Task details ->
Please decide whether each statement marked (a), (b) and (c) agrees with the Webb telescope article below, answering yes or no and quoting the deciding words of the article. (a) The starboard primary mirror wing held 3 of the 18 primary mirror segments. (b) NASA intends to release the first images from the telescope as soon as they are taken. (c) The maneuver to enter a halo orbit is planned for about Jan. 23.

Quoted passage ->
______
JWST
After launch, JWST requires two weeks of major deployments of its sunshield and telescope, a process with many potential failure modes. Credit: NASA GSFC/CIL/Adriana Manrique Gutierrez

Updated 5:55 p.m. Eastern with comments from post-deployment press conference.

WASHINGTON — The primary mirror of NASA’s James Webb Space Telescope unfolded into place Jan. 8, completing the major steps in the post-launch deployment of the giant observatory.

Controllers issued commands to deploy an assembly called the starboard primary mirror wing, containing 3 of the 18 segments of the primary mirror. The wing was folded against the side of the spacecraft for launch, and over the course of about three hours a motor moved it into position and it was then locked into place. A similar wing on the other side of the primary mirror moved into place Jan. 7.

The deployment of the two mirror wings marked the end of the major deployments of the space telescope that started shortly after its Dec. 25 launch on an Ariane 5. Those efforts, which included deployment of the primary and secondary mirrors, its large sunshade and other devices such as a solar panel and antenna, took place without any major problems.

“The last two weeks have been totally amazing,” Bill Ochs, program manager for JWST at NASA’s Goddard Space Flight Center, told controllers in the mission operations center after the mirror wing latched into place.

He thanked both the team of engineers who oversaw the deployment as well as those at Goddard and Northrop Grumman, the prime contractor for the mission, who stowed the spacecraft into its launch configuration last year. “If they hadn’t done it perfectly, these last two weeks would not have gone as well as they had.”

JWST celebration
Controllers celebrate the successful deployment of a wing of the primary mirror Jan. 8, the final major deployment for JWST. Credit: NASA/Bill Ingalls

“It’s not as easy as it looks,” Ochs said at a later press conference, stating that, in retrospect, the mission went through the “exact right amount” of testing, engineering audits and changes to the design. “The fact that it looked easy just emphasizes that we did all the right things leading up to this moment.”

The deployments mark only the end of one phase of the commissioning of the $10 billion space telescope. Over the next several months engineers will align the optics of the telescope mirrors as well as check out the observatory’s four instruments. The spacecraft itself will perform a maneuver on approximately Jan. 23 to enter a halo orbit around the Earth-sun L-2 Lagrange point, 1.5 million kilometers from Earth. JWST is scheduled to be ready to start science operations about six months after launch.

Lee Feinberg, optical telescope element manager for JWST at Goddard, said at the briefing that the mirrors will not be fully aligned until about four months into the mission. “We expect them to be very misaligned” at first, he said, with a meticulous process to get the mirrors aligned to within a fraction of a wavelength. “It’s a little bit of a long process, but at the end of it we expect to see an image of a star that looks like a star.”

“This telescope is not ready out of the box. The first images are going to be ugly,” said Jane Rigby, JWST operations project scientist at Goddard. She said NASA doesn’t plan to release those images, waiting until the telescope is fully aligned and the instruments ready. “We want to make sure that the first images that the world sees, that humanity sees from this telescope do justice to this $10 billion telescope.”
______
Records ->
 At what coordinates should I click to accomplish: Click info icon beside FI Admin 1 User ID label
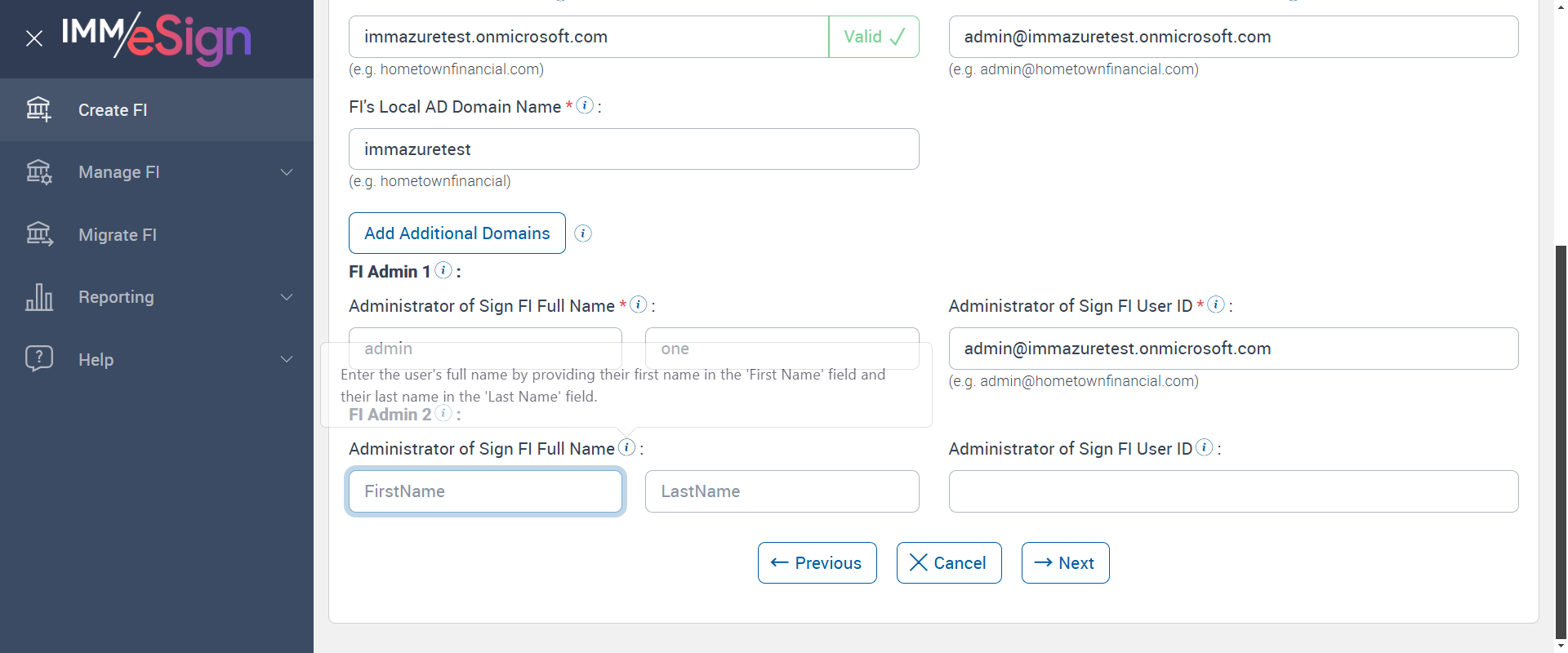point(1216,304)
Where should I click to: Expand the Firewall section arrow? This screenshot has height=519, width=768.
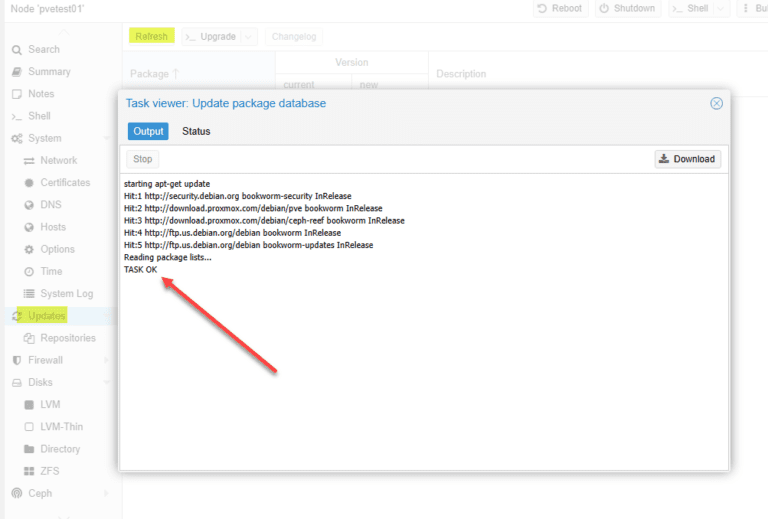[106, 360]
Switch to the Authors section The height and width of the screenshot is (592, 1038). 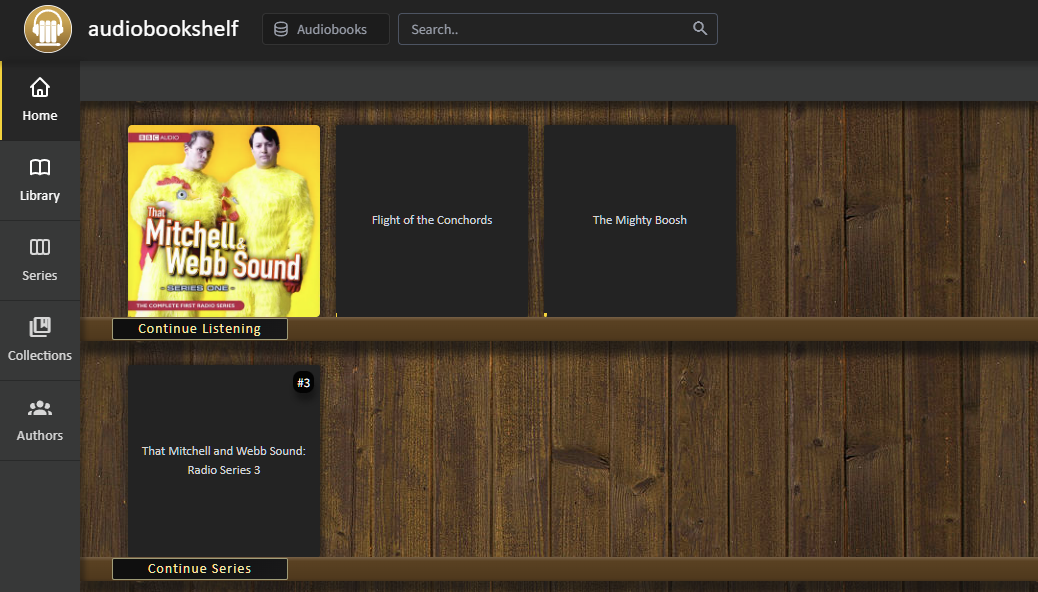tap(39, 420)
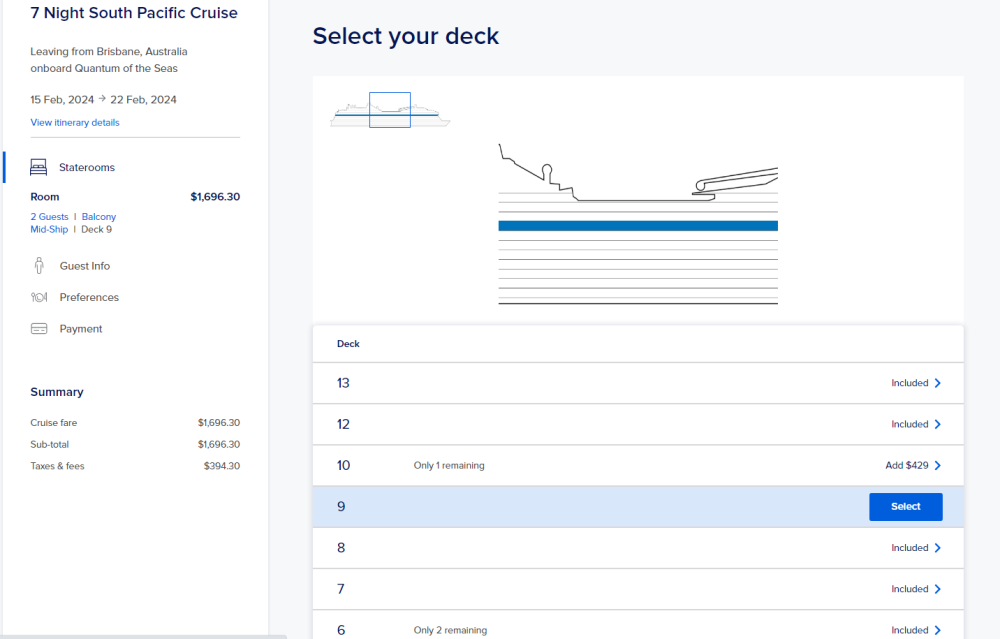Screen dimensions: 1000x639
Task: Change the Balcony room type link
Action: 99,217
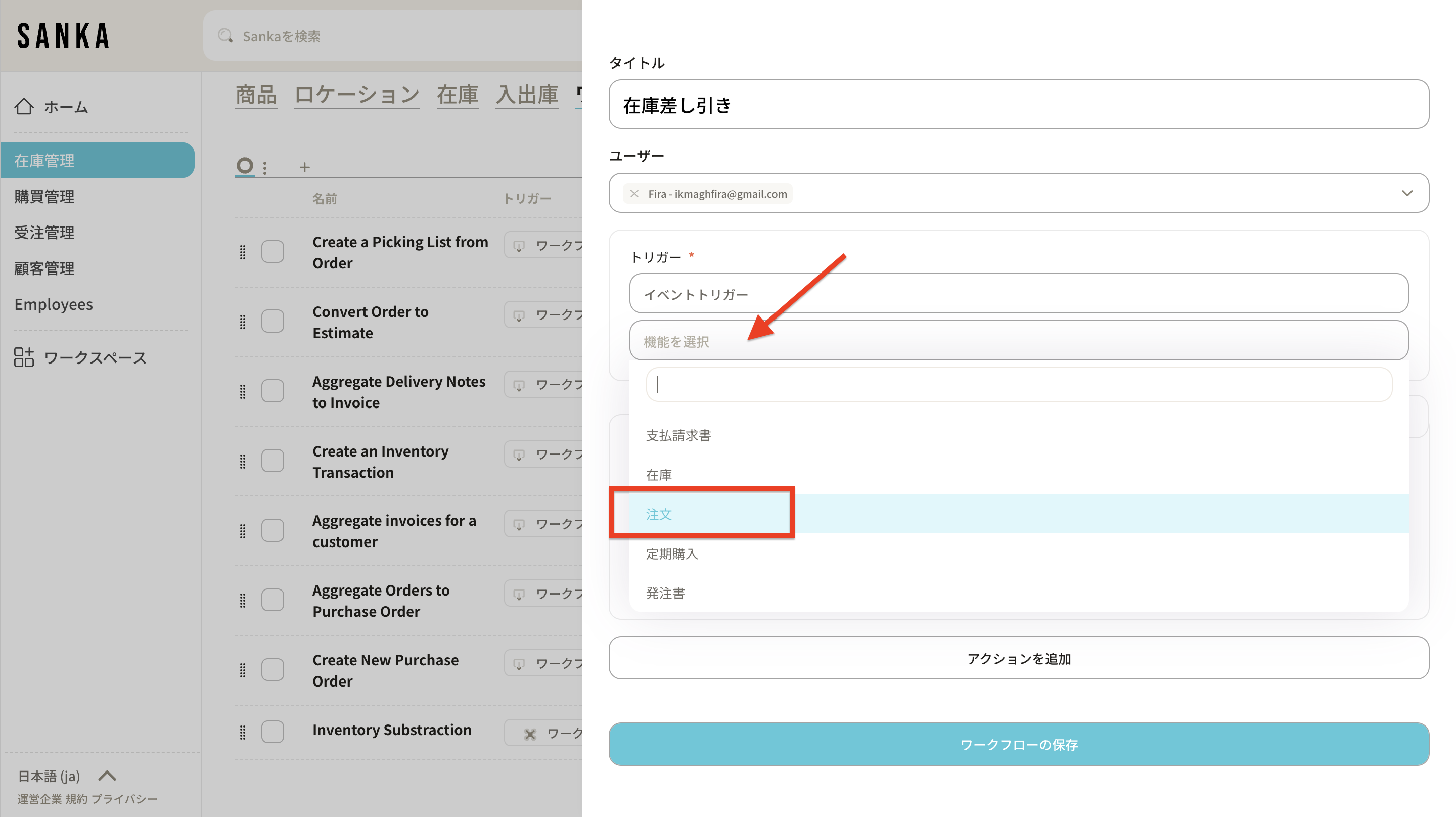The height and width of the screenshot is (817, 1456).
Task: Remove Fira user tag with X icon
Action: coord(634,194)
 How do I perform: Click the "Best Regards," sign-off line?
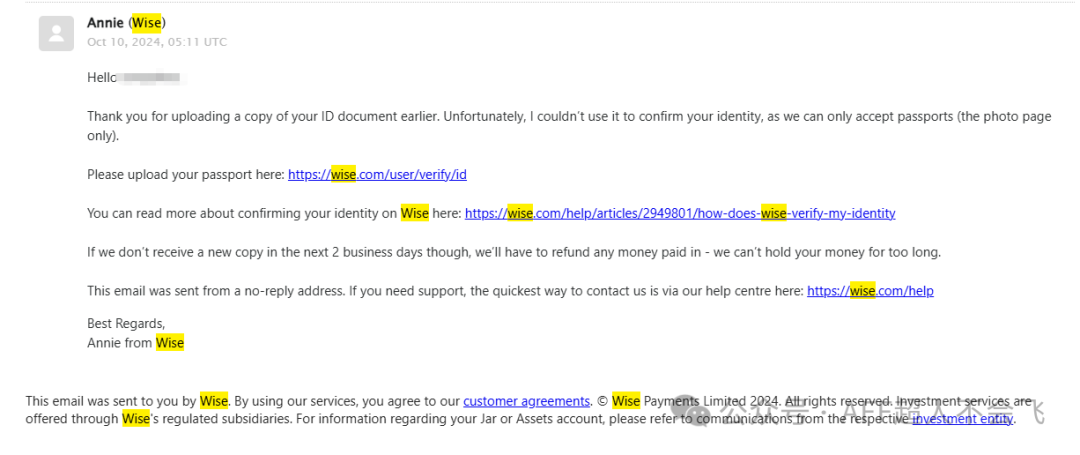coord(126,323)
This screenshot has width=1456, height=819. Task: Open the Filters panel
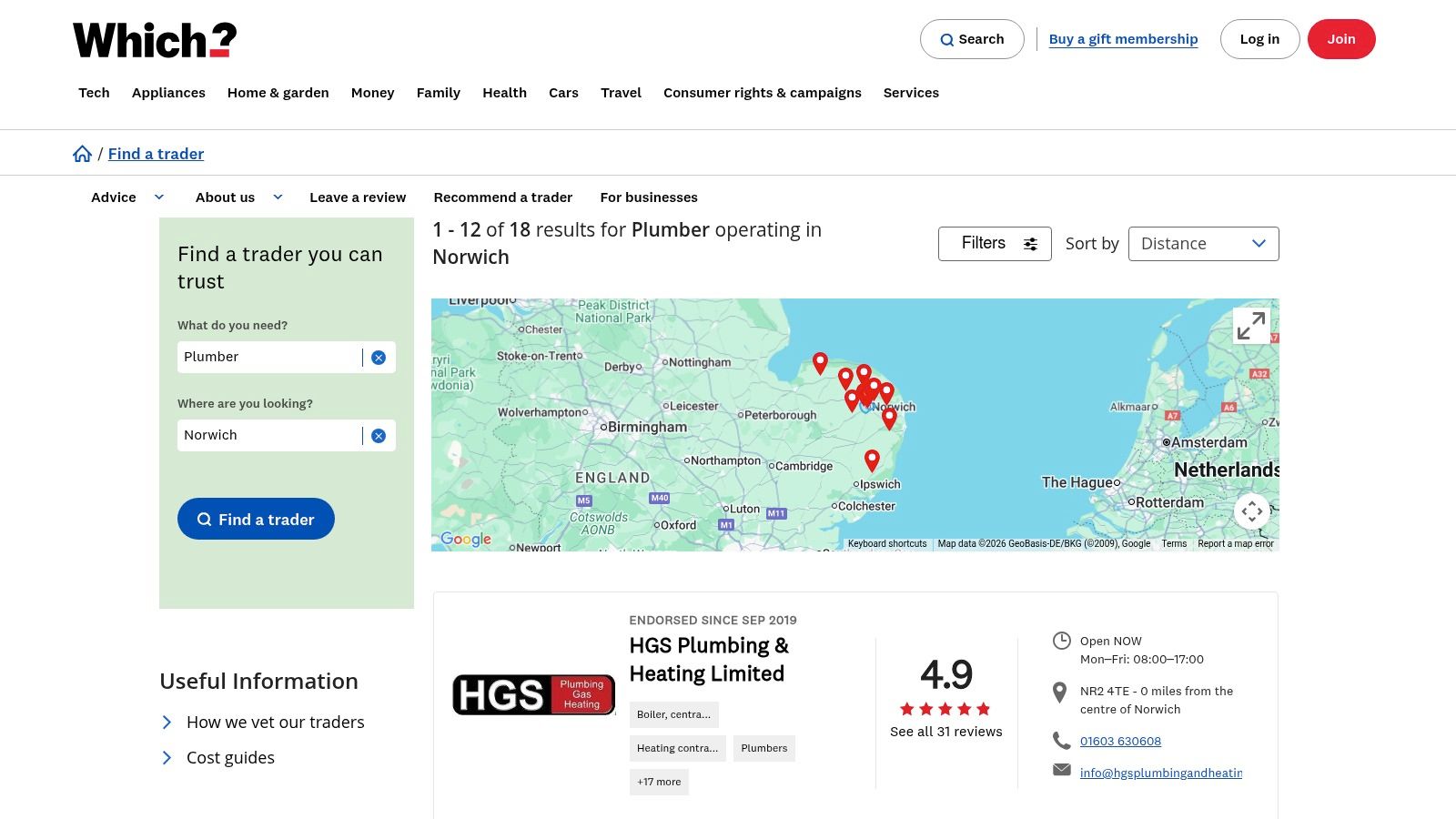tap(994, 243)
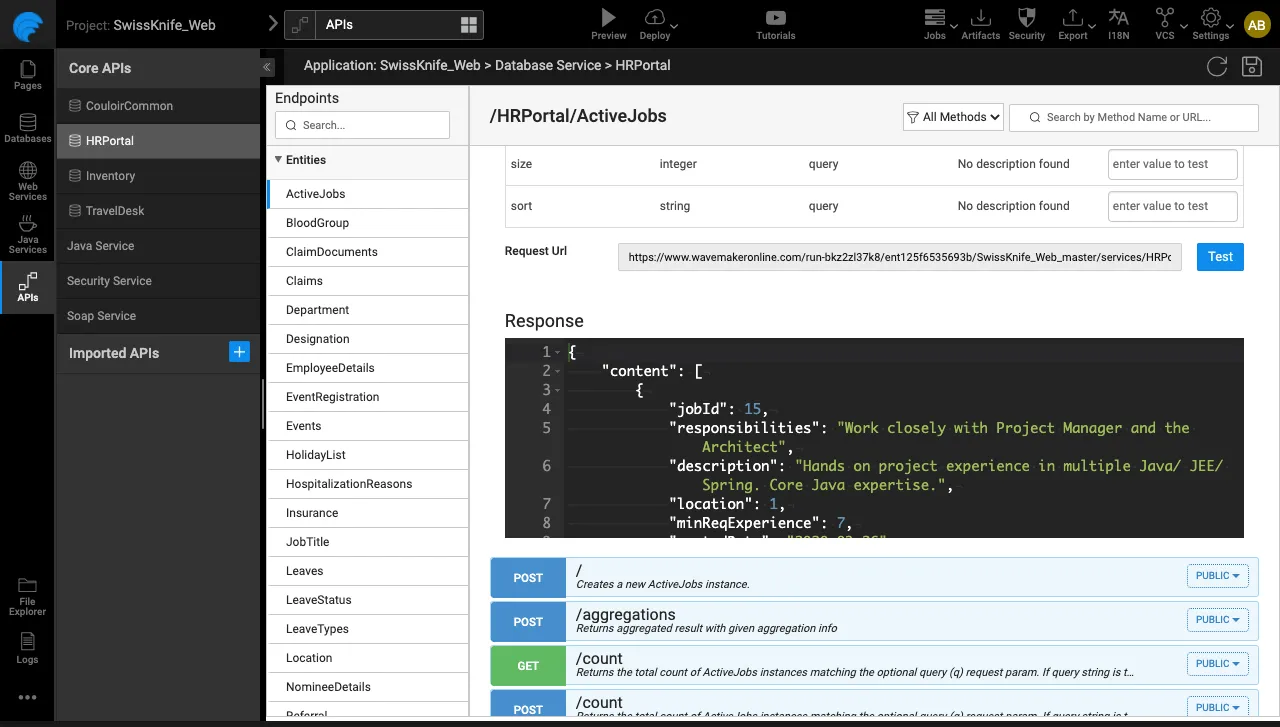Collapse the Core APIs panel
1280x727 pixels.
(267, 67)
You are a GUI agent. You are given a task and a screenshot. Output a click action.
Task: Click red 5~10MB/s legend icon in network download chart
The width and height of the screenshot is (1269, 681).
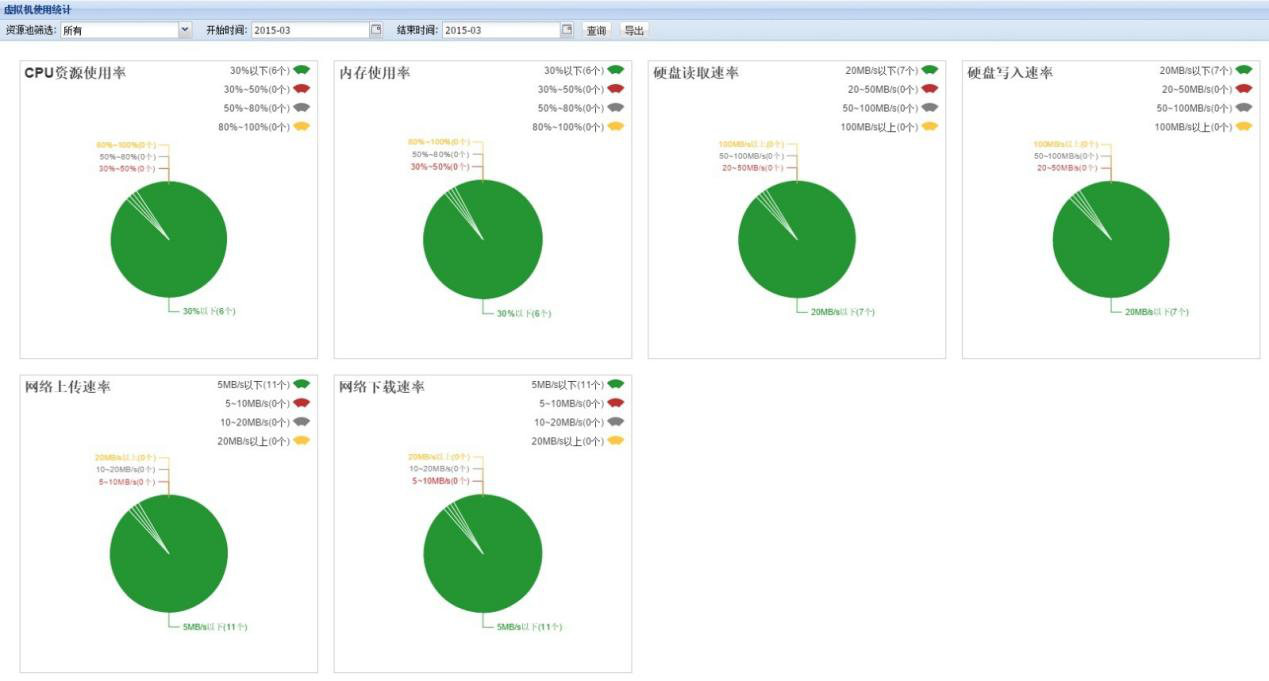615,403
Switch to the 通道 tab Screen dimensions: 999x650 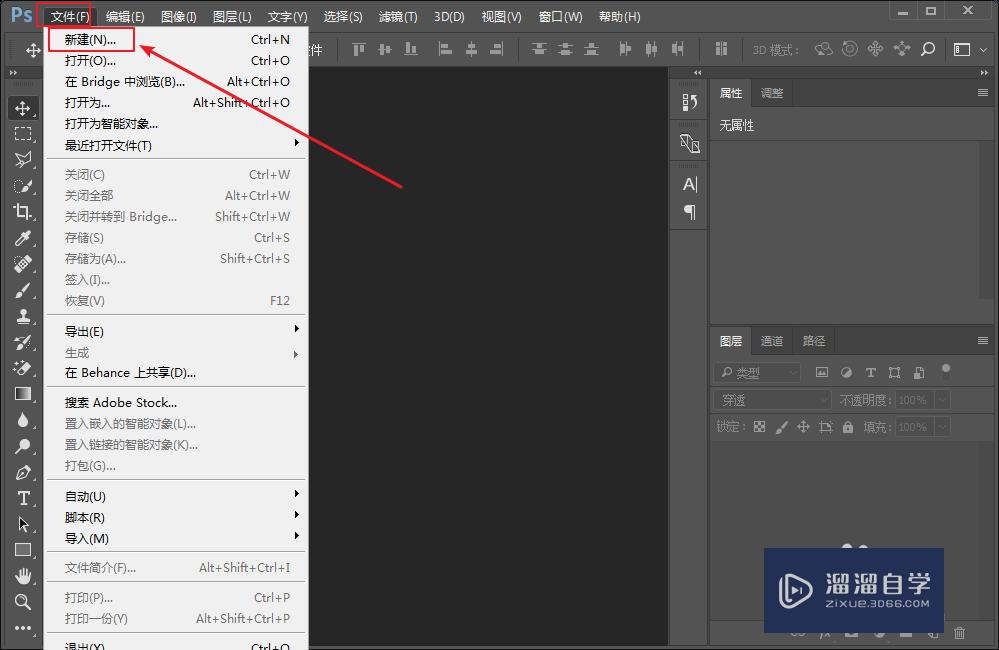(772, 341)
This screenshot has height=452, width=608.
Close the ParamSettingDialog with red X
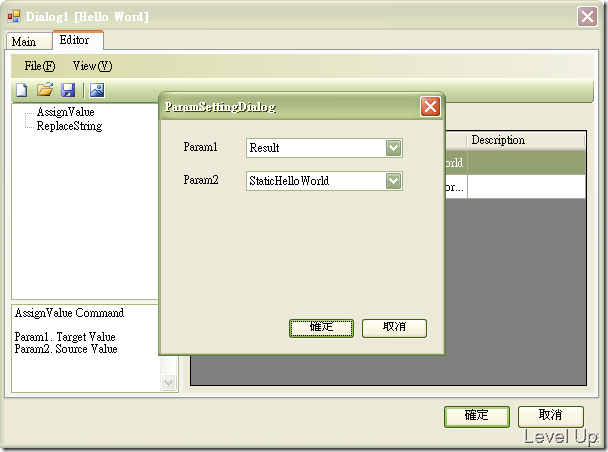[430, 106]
______
Written answer ->
(a) Yes: "containing 3 of the 18 segments of the primary mirror"
(b) No: "She said NASA doesn’t plan to release those images, waiting until the telescope is fully aligned and the instruments ready."
(c) Yes: "The spacecraft itself will perform a maneuver on approximately Jan. 23 to enter a halo orbit around the Earth-sun L-2 Lagrange point"